A gravidade das consequências das modificações introduzidas, pela administração da CP, nas Concessões de Viagem, junto de um número muito significativo de trabalhadores e suas famílias (EMEF e CP Carga) obriga a que o assunto seja tratado com o maior bom senso, apesar da raiva que provoca.

A questão nasce de uma auditoria à EMEF em 2011, feita pela IGF e Tribunal de Contas, que considera que os Trabalhadores da EMEF, usufrutuários das Concessão de Viagem, estão obrigados à declaração, para efeitos de IRS e TSU, do valor real pago pela EMEF à CP.

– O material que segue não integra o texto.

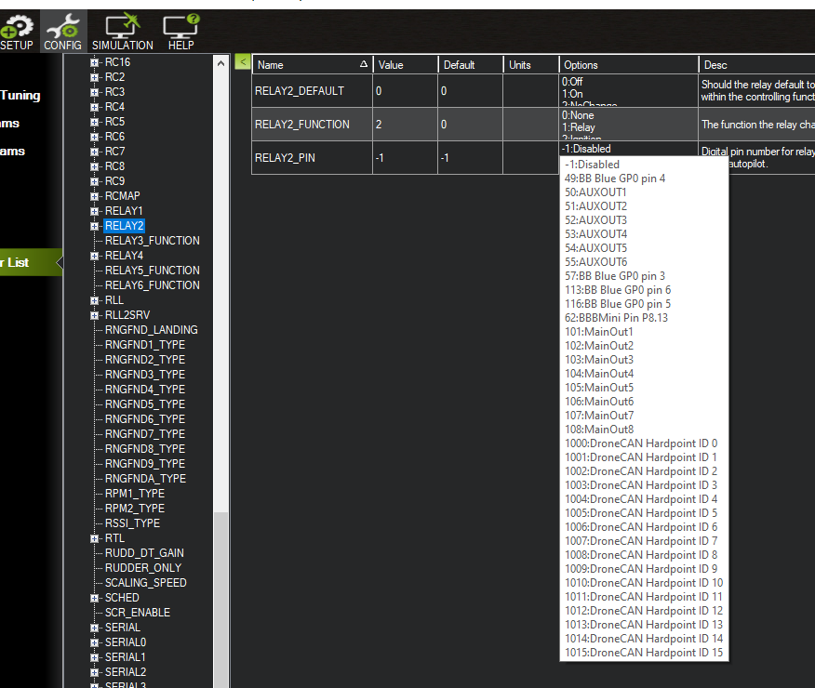Select RELAY3_FUNCTION in parameter tree
This screenshot has width=815, height=688.
pyautogui.click(x=152, y=241)
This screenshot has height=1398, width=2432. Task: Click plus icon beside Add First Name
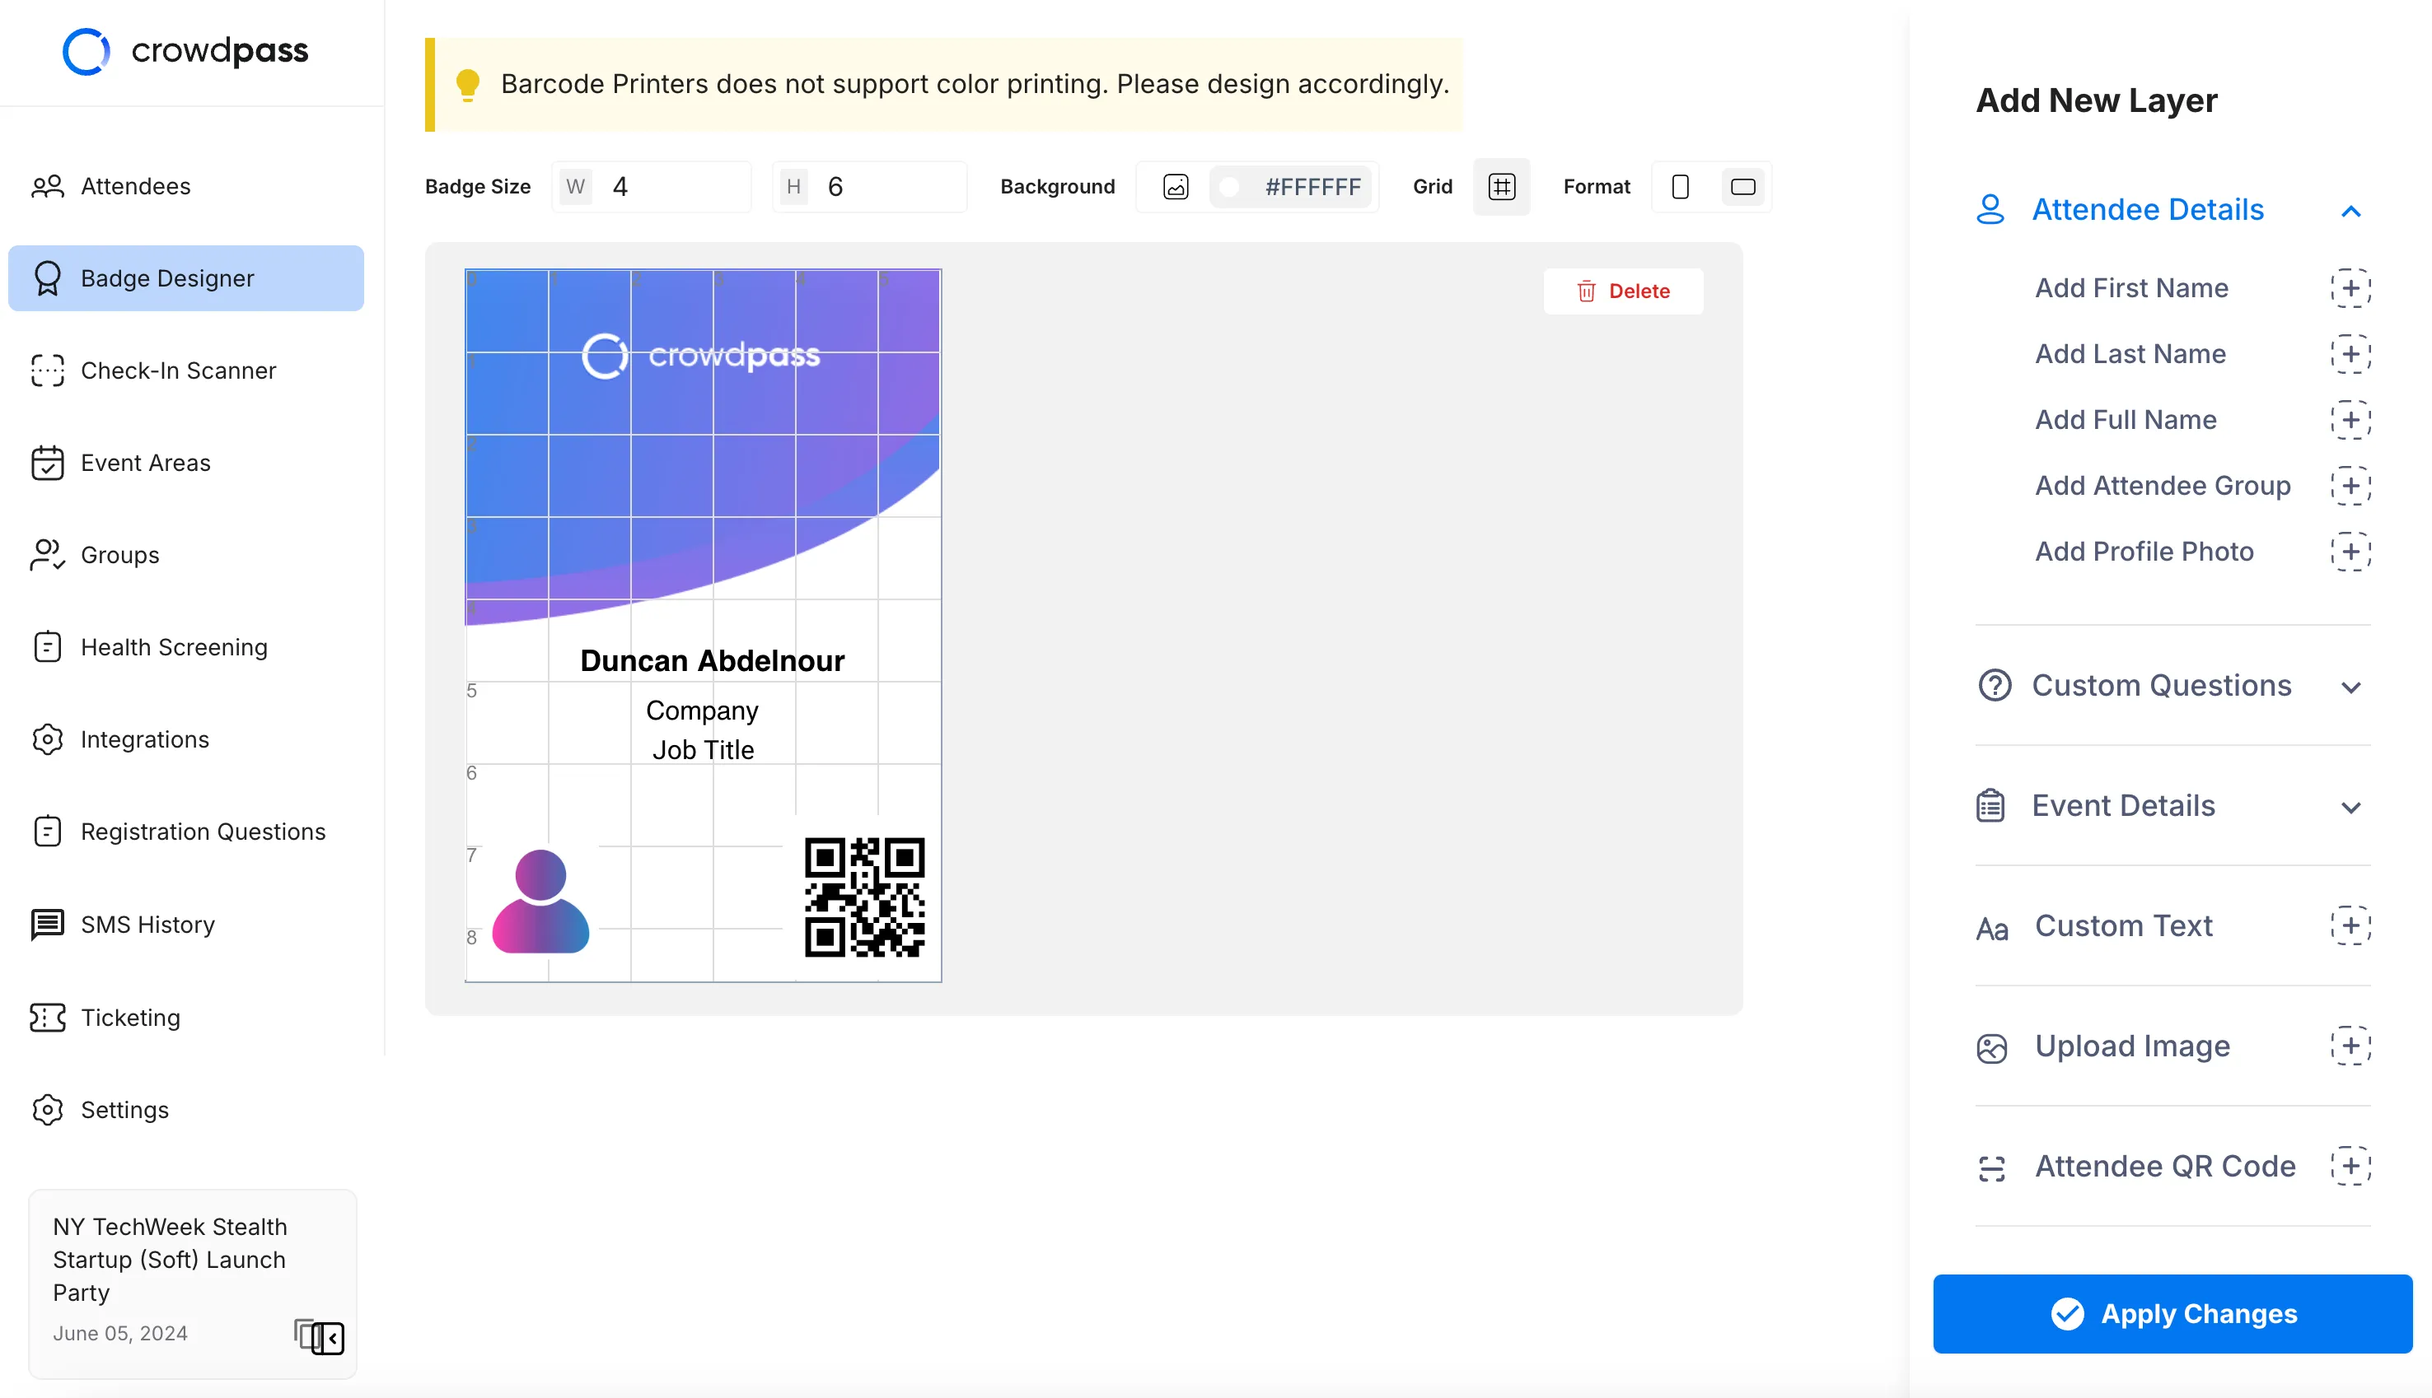[x=2349, y=288]
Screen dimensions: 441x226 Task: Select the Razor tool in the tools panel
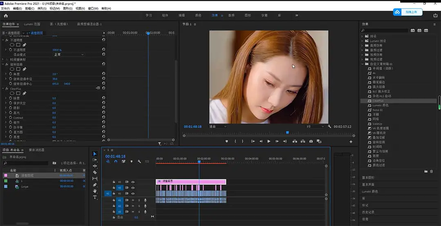(x=95, y=172)
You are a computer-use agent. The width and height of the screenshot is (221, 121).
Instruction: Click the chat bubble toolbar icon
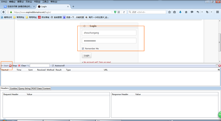pos(192,12)
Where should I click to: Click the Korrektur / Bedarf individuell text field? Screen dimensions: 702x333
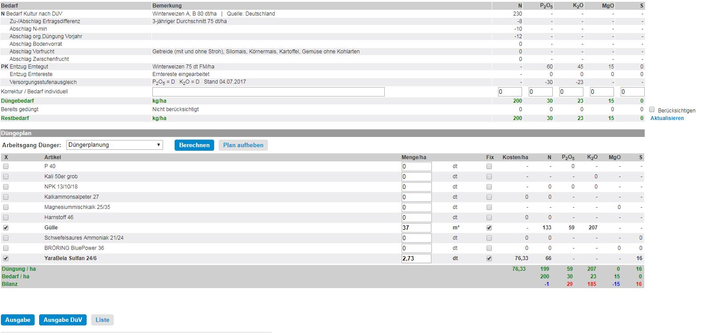click(x=268, y=92)
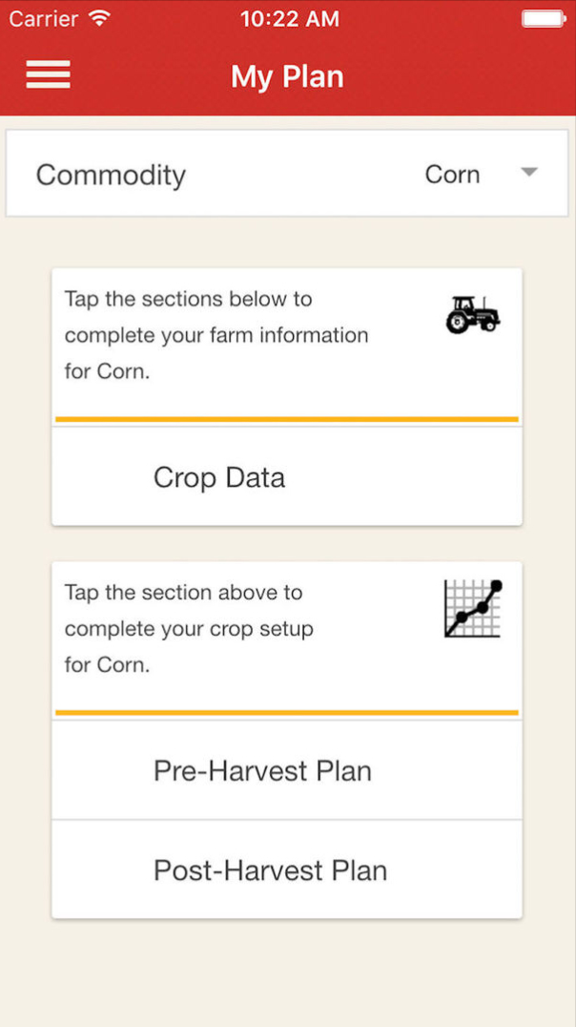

Quem quiser fazer disto uma "grande" luta com reflexos na opinião pública, estará certamente a contribuir para uma 1.ª página do Correio da Manhã e quejandos do estilo "Trabalhadores Ferroviários lutam para fugir ao Fisco".

Alertamos os Ferroviários para rejeitarem "aventureirismos", pelo contrário, apelamos aos Trabalhadores, sobretudo aos mais afetados pela medida, que dêem "conhecimento" aos presidentes da CP, EMEF e CP Carga (e-mail é uma boa opção e quantos mais melhor) relatando sumariamente as consequências devastadoras, na sua vida e dos seus familiares, pela aplicação indiferenciada de IRS e TSU a todo e qualquer tipo de viagem, feita no quadro das concessões, reclamando uma plataforma de entendimento nesta matéria tão delicada.